TEXTE SOURCE:

Les programmes NGI ont démontré leur force et leur importance dans le soutien à l’infrastructure logicielle européenne, formant un instrument générique de financement des communs numériques qui doivent être rendus accessibles dans la durée. Nous sommes dans l’incompréhension face à cette transformation, d’autant plus que le fonctionnement de NGI est efficace et économique puisqu’il soutient l’ensemble des projets de logiciel libre des plus petites initiatives aux mieux assises. La diversité de cet écosystème fait la grande force de l’innovation technologique européenne et le maintien de l’initiative NGI pour former un soutien structurel à ces projets logiciels, qui sont au cœur de l’innovation mondiale, permet de garantir la souveraineté d’une infrastructure européenne. Contrairement à la perception courante, les innovations techniques sont issues des communautés de programmeurs européens plutôt que nord-américains, et le plus souvent issues de structures de taille réduite.
Le Cluster 4 allouait 27.00 millions d’euros au service de :
- « Human centric Internet aligned with values and principles commonly shared in Europe » ;
- « A flourishing internet, based on common building blocks created within NGI, that enables better control of our digital life » ;
- « A structured eco-system of talented contributors driving the creation of new internet commons and the evolution of existing internet common ».
Au nom de ces enjeux, ce sont plus de 500 projets qui ont reçu un financement NGI0 dans les 5 premières années d’exercice, ainsi que plus de 18 organisations collaborant à faire vivre ces consortia européens.

DONNÉES FOURNIES:
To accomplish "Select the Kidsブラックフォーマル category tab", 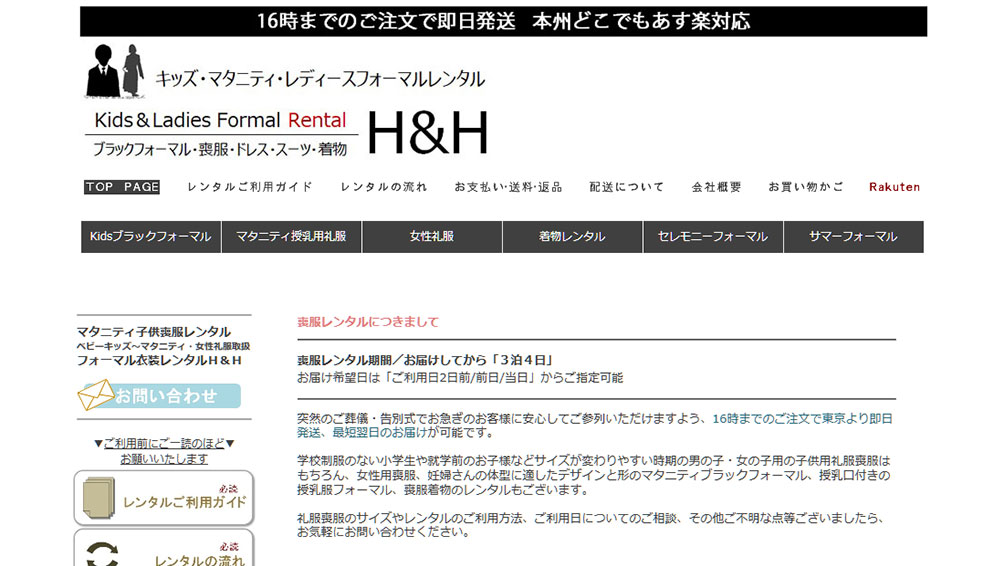I will pyautogui.click(x=151, y=237).
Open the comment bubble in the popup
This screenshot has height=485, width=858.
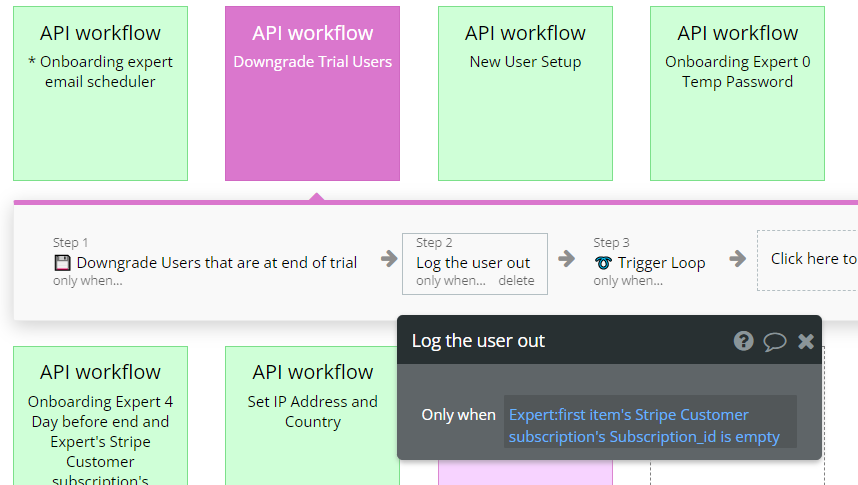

LISTE DES TÂCHES:
A. Recopiez le passage du texte sur les programmes NGI allant de « Le Cluster 4 » à « ces consortia européens. ».
B. Traduisez en anglais la phrase suivante du texte sur les programmes NGI : « Contrairement à la perception courante, les innovations techniques sont issues des communautés de programmeurs européens plutôt que nord-américains, et le plus souvent issues de structures de taille réduite. »

LES RÉPONSES:
A.
Le Cluster 4 allouait 27.00 millions d’euros au service de :
- « Human centric Internet aligned with values and principles commonly shared in Europe » ;
- « A flourishing internet, based on common building blocks created within NGI, that enables better control of our digital life » ;
- « A structured eco-system of talented contributors driving the creation of new internet commons and the evolution of existing internet common ».
Au nom de ces enjeux, ce sont plus de 500 projets qui ont reçu un financement NGI0 dans les 5 premières années d’exercice, ainsi que plus de 18 organisations collaborant à faire vivre ces consortia européens.

B. Contrary to common perception, technical innovations come from communities of European rather than North American programmers, and most often from small-scale organizations.